- Task instructions -
The answer must consist of every record, printed exactly as it stands.

[[ Records for the exercise, beginning ]]

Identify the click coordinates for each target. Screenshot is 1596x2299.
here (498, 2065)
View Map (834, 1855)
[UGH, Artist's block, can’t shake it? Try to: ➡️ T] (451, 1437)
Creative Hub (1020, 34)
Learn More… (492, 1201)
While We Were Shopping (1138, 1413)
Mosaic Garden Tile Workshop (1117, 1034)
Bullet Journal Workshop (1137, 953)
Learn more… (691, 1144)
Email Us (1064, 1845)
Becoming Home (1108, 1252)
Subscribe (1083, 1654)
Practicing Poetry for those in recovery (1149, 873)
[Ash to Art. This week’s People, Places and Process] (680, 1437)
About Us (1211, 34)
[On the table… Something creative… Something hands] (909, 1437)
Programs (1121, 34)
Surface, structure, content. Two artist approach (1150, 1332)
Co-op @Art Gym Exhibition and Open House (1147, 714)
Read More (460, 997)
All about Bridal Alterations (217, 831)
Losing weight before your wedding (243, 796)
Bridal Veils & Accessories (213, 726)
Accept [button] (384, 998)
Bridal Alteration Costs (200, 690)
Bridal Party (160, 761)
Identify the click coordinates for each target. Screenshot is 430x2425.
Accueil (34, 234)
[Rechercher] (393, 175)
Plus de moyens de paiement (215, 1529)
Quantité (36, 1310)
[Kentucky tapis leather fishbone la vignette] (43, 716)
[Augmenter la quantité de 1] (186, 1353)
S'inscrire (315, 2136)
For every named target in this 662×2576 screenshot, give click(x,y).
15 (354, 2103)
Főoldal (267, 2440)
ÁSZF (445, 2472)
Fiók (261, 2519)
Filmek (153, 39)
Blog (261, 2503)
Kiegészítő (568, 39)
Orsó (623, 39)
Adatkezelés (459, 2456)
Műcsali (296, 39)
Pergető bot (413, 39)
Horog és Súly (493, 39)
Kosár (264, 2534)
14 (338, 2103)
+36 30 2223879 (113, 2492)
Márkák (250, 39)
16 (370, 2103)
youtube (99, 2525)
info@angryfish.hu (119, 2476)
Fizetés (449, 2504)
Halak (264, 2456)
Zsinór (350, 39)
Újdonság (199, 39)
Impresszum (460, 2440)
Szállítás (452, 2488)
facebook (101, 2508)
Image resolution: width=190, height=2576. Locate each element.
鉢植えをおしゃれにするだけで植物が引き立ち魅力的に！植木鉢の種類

[[ Records for the exercise, end ]]

- Task response -
Identify the click coordinates for each target. Screenshot is 1596x2299.
here (498, 2065)
View Map (834, 1855)
[UGH, Artist's block, can’t shake it? Try to: ➡️ T] (451, 1437)
Creative Hub (1020, 34)
Learn More… (492, 1201)
While We Were Shopping (1138, 1413)
Mosaic Garden Tile Workshop (1117, 1034)
Bullet Journal Workshop (1137, 953)
Learn more… (691, 1144)
Email Us (1064, 1845)
Becoming Home (1108, 1252)
Subscribe (1083, 1654)
Practicing Poetry for those in recovery (1149, 873)
[Ash to Art. This week’s People, Places and Process] (680, 1437)
About Us (1211, 34)
[On the table… Something creative… Something hands] (909, 1437)
Programs (1121, 34)
Surface, structure, content. Two artist approach (1150, 1332)
Co-op @Art Gym Exhibition and Open House (1147, 714)
Read More (460, 997)
All about Bridal Alterations (217, 831)
Losing weight before your wedding (243, 796)
Bridal Veils & Accessories (213, 726)
Accept [button] (384, 998)
Bridal Alteration Costs (200, 690)
Bridal Party (160, 761)
Identify the click coordinates for each target. Screenshot is 430x2425.
Accueil (34, 234)
[Rechercher] (393, 175)
Plus de moyens de paiement (215, 1529)
Quantité (36, 1310)
[Kentucky tapis leather fishbone la vignette] (43, 716)
[Augmenter la quantité de 1] (186, 1353)
S'inscrire (315, 2136)
For every named target in this 662×2576 screenshot, give click(x,y).
15 (354, 2103)
Főoldal (267, 2440)
ÁSZF (445, 2472)
Fiók (261, 2519)
Filmek (153, 39)
Blog (261, 2503)
Kiegészítő (568, 39)
Orsó (623, 39)
Adatkezelés (459, 2456)
Műcsali (296, 39)
Pergető bot (413, 39)
Horog és Súly (493, 39)
Kosár (264, 2534)
14 (338, 2103)
+36 30 2223879 (113, 2492)
Márkák (250, 39)
16 (370, 2103)
youtube (99, 2525)
info@angryfish.hu (119, 2476)
Fizetés (449, 2504)
Halak (264, 2456)
Zsinór (350, 39)
Újdonság (199, 39)
Impresszum (460, 2440)
Szállítás (452, 2488)
facebook (101, 2508)
Image resolution: width=190, height=2576. Locate each element.
鉢植えをおしゃれにするだけで植物が引き立ち魅力的に！植木鉢の種類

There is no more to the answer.